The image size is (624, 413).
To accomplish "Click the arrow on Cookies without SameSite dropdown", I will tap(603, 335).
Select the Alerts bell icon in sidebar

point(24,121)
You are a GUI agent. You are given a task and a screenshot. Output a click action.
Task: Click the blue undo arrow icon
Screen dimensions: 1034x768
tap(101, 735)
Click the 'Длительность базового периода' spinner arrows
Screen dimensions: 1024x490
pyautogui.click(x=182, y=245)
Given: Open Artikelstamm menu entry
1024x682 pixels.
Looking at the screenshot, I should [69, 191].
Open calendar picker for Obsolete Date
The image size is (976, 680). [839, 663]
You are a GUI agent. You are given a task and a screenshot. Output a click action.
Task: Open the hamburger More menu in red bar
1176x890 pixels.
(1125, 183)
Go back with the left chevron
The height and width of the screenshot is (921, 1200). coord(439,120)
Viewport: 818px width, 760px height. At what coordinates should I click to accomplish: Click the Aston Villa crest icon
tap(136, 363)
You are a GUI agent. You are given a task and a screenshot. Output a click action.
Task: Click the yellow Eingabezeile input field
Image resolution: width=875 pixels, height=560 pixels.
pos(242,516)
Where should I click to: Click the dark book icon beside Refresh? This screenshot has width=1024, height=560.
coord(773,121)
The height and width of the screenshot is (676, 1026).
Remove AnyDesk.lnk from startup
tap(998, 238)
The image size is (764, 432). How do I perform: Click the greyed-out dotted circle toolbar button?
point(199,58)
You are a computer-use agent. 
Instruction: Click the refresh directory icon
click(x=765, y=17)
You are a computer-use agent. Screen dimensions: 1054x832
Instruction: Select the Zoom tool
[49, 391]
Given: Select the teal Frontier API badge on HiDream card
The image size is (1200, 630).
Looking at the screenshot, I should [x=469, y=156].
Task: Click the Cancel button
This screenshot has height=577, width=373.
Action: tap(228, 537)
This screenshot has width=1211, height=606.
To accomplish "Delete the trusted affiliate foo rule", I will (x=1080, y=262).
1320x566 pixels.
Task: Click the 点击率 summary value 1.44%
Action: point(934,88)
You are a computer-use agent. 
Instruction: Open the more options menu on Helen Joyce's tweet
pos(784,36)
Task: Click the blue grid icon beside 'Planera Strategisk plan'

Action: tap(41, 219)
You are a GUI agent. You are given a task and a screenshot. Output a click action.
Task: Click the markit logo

YOUR INSTRUCTIONS
Using only the entries above, output the line with "The height and width of the screenshot is (676, 1026).", the line with "You are a computer-use agent. Screen", and all lines between them, exactly as they stand.

COMPLETED EXERCISE
The height and width of the screenshot is (676, 1026).
Remove AnyDesk.lnk from startup
tap(998, 238)
The image size is (764, 432). How do I perform: Click the greyed-out dotted circle toolbar button?
point(199,58)
You are a computer-use agent. 
Instruction: Click the refresh directory icon
click(x=765, y=17)
You are a computer-use agent. Screen dimensions: 1054x832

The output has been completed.